Researchers got a sample of the most resistant strains N. gonorrhoeae From the World Health Organization vault-a strain that is resistant to all known antibiotics-“Joe showed that our man still killed this strain,” Gitai is a co-author of the paper. Mentioned one Joseph Sheehan, Lab Manager at Gitai Lab. “We are pretty excited about it.”

Poison tip arrow

Without resisting reverse engineering, researchers have used a vast array of approaches, ranging from the classical methods that have existed since the discovery of penicillin to the state-of-the-art, to find out how molecules can kill bacteria. I spent years trying to decide.
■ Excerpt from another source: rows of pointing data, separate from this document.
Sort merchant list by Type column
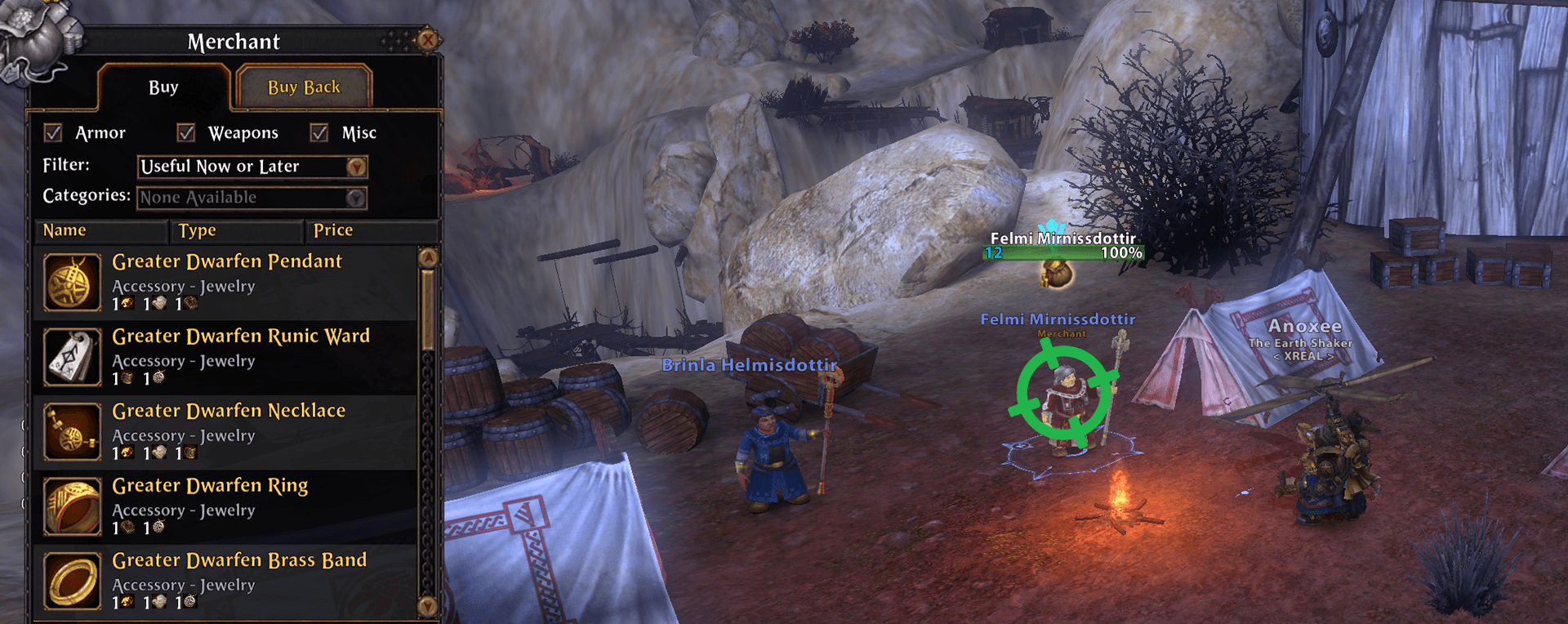This screenshot has height=624, width=1568. pyautogui.click(x=198, y=230)
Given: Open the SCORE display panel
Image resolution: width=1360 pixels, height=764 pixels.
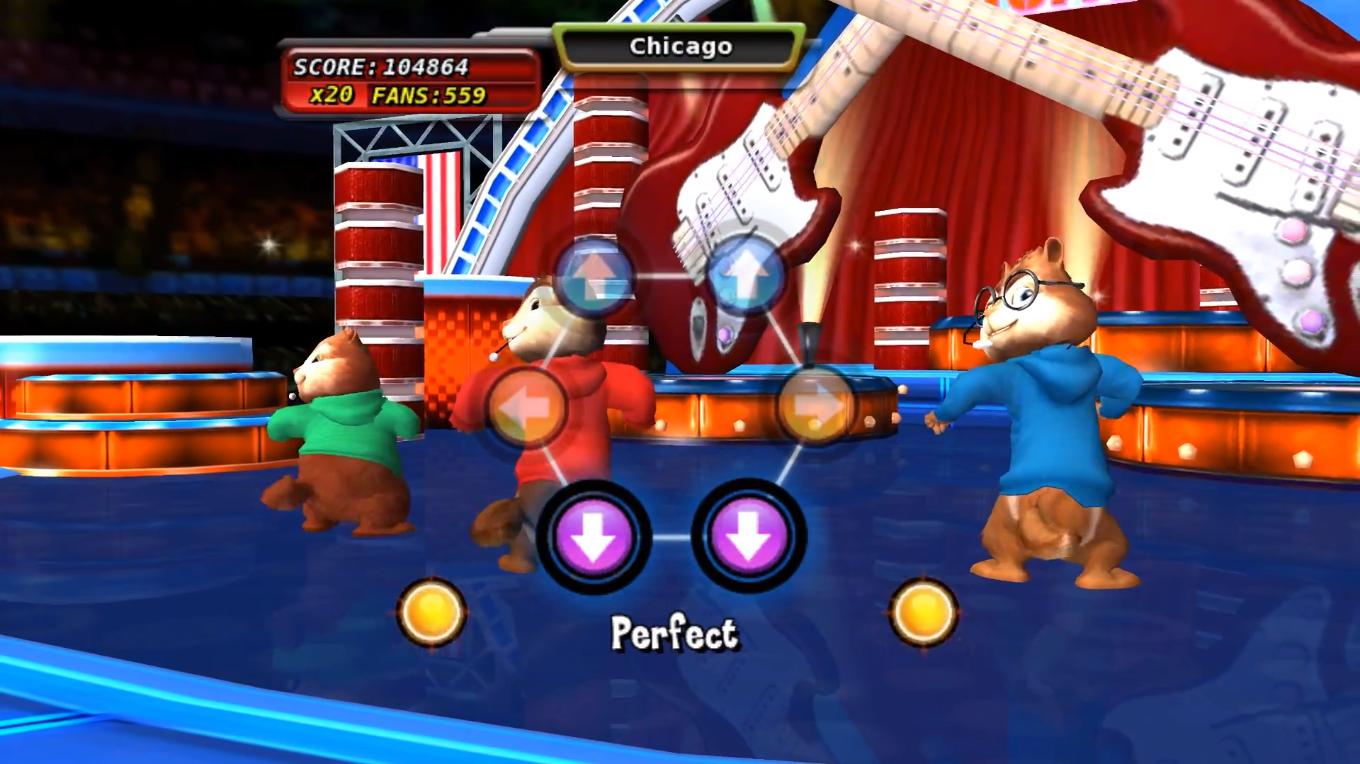Looking at the screenshot, I should click(381, 68).
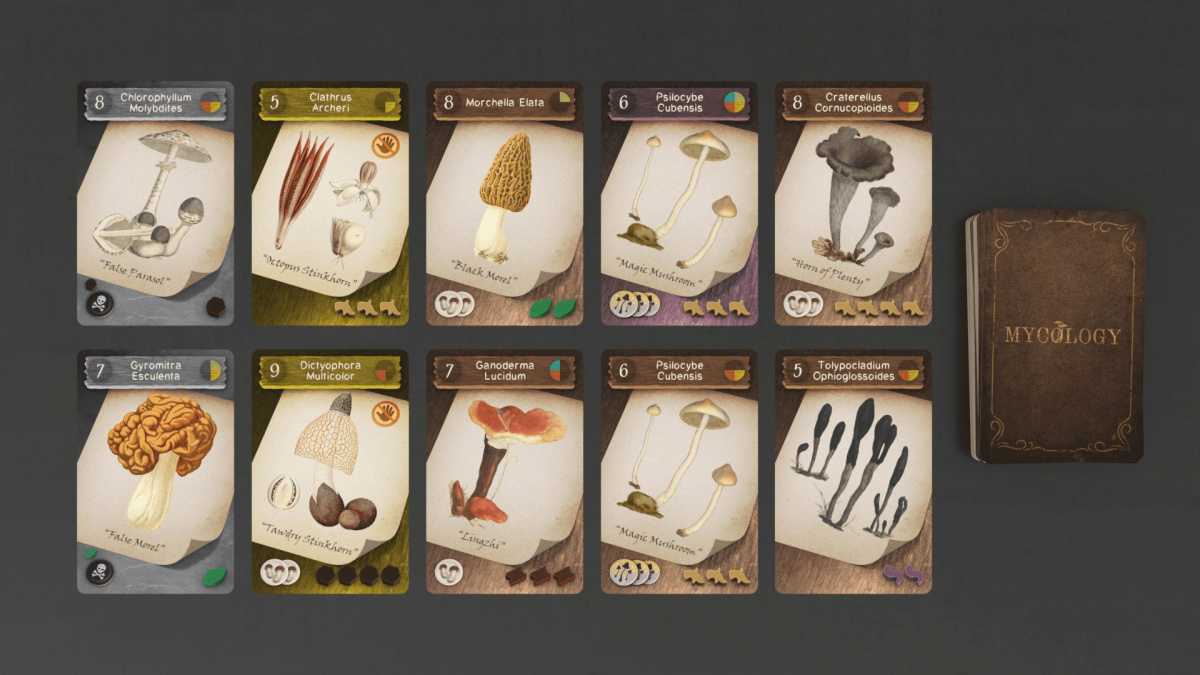Click the Gyromitra Esculenta False Morel card
Viewport: 1200px width, 675px height.
(x=155, y=471)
Martin calls it the “everything but the kitchen sink” approach, and finally reveals that SCH-79797 uses two different mechanisms within a single molecule.

“To add poison, you need to sharpen the arrow, but you also have to kill the poison yourself.” Benjamin Bratton, Is a Associate Researcher in Molecular Biology, is a lecturer and another co-author of the Institute for Integrated Genomics at Luis Sigra.
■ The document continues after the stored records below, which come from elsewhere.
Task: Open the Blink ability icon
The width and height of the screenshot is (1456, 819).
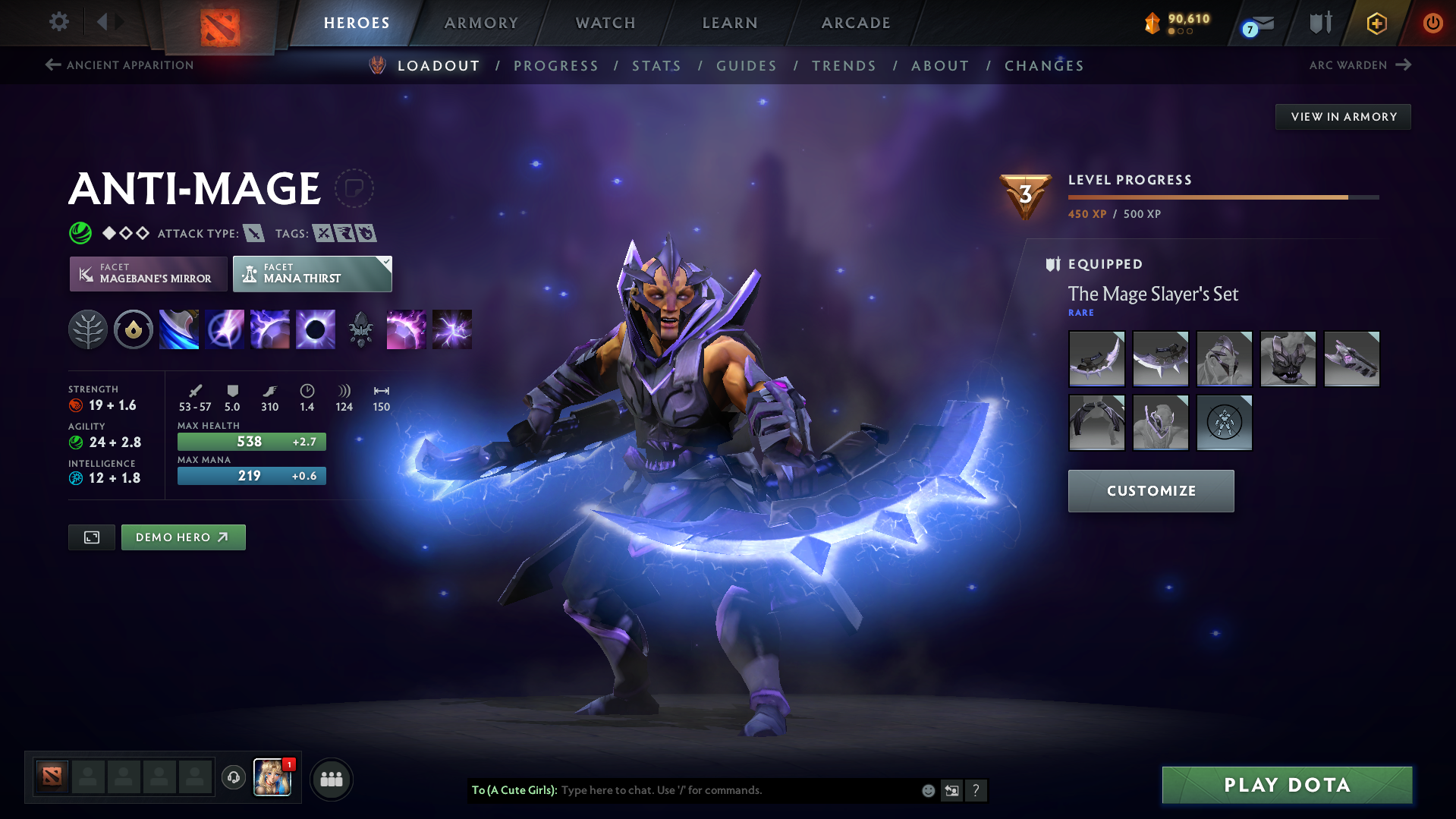Action: click(x=224, y=329)
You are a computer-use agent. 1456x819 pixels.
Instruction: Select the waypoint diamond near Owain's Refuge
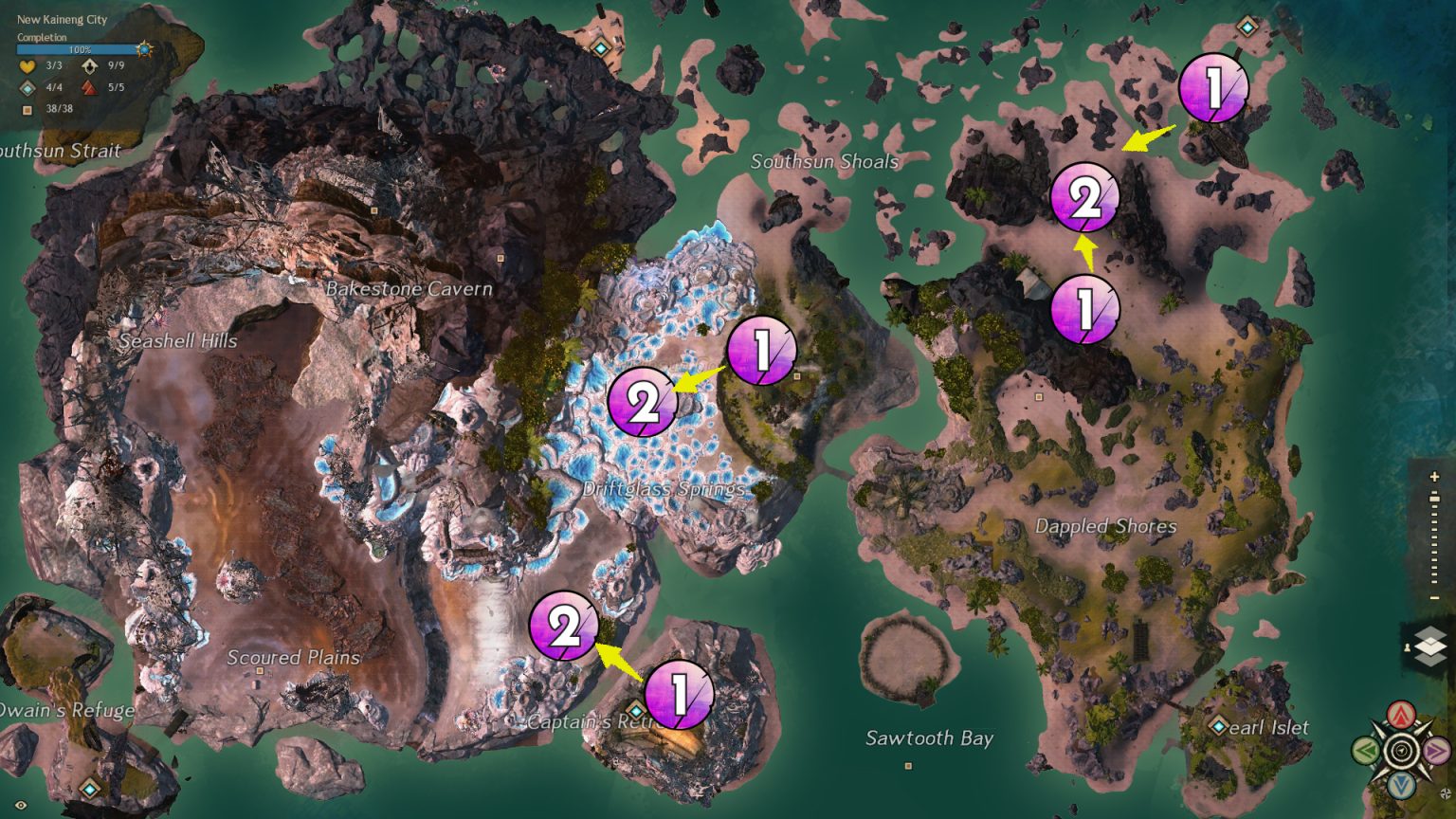click(90, 787)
Arrows target the outer membrane — even piercing the thick armor of Gram-negative bacteria — while the venom shreds folic acid, the basic building blocks of RNA and DNA. The researchers were surprised to discover that the two mechanisms act synergistically and bind more than the sum of their parts.

“If you take only these two halves, there are over-the-counter drugs that can attack either of these two pathways, just throw them in the same pot and not kill them as effectively as the molecule they’re bound to” “Same body,” said Bratton.
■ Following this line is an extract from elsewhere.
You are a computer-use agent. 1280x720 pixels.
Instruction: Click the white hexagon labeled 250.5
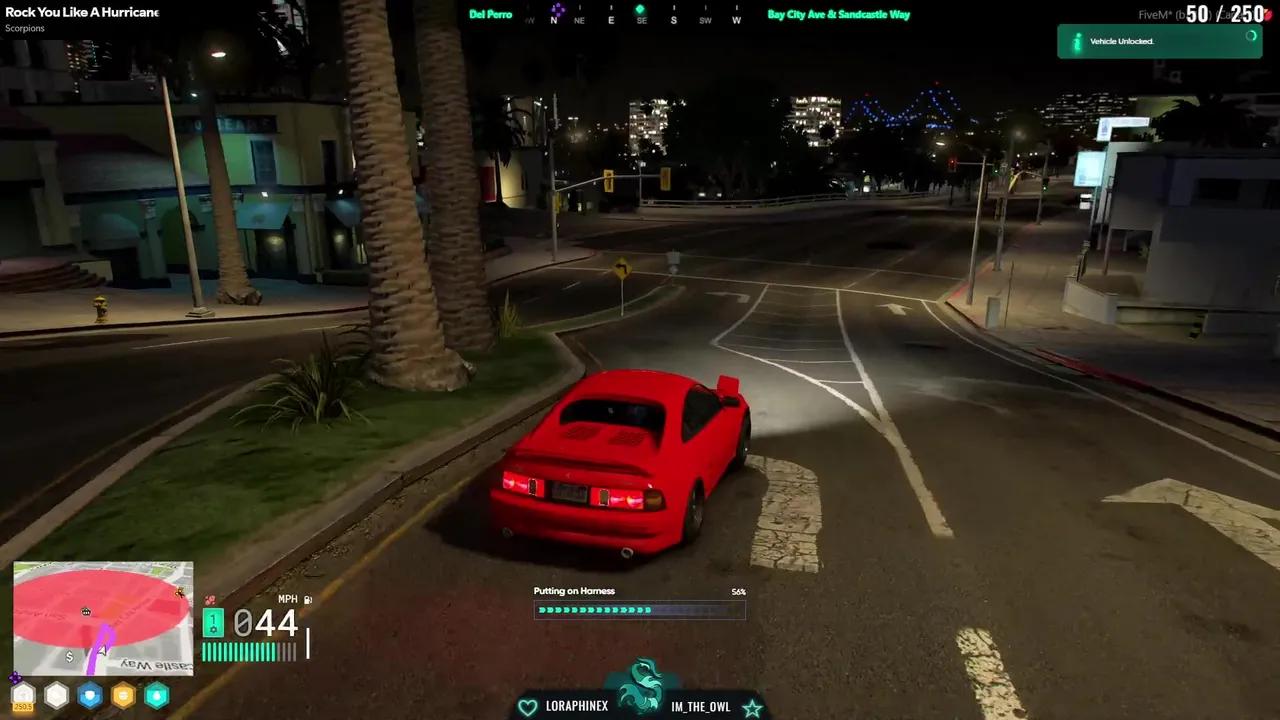point(23,695)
There was one problem. The original SCH-79797 killed human and bacterial cells at about the same level. So, as a medicine, there was a risk of killing the patient before killing the infection. The derivative Irresistin-16 has fixed it. It is about 1,000 times more potent against bacteria than human cells, making it a promising antibiotic. As a final confirmation, researchers have demonstrated that irresistin-16 can be used to treat infected mice N. gonorrhoeae..

New kibo

The poison arrow paradigm could revolutionize antibiotic development KC Huang, Professor of Biotechnology and Microbiology and Immunology at Stanford University who was not involved in this research.

“What I can’t exaggerate is that antibiotic research has stagnated for decades,” Huang said. “It’s rare to find a scientific field that is very well studied and still needs new energy shocks.”

The poison arrow, a synergistic effect of the two mechanisms that attack bacteria, “can do just that,” said Huang, a postdoctoral fellow at Princeton from 2004 to 2008. Inspired by this, we begin the design of new compounds. That’s why this work was so exciting. “

In particular, two mechanisms, arrows and poisons, target processes that exist in both bacterial and mammalian cells, respectively. Folic acid is essential to mammals (hence the reason pregnant women are told to take folic acid), and of course both bacteria and mammalian cells have membranes. “This gives us a great deal of hope, because people ignore the majority because they thought, “Oh, I can’t target it. That’s why I also kill humans.” Because I was doing it. “.

“Such studies say we can go back and reconsider what we considered to be the limits to the development of new antibiotics,” Huang said. “From a social perspective, it’s great to have new hope for the future.”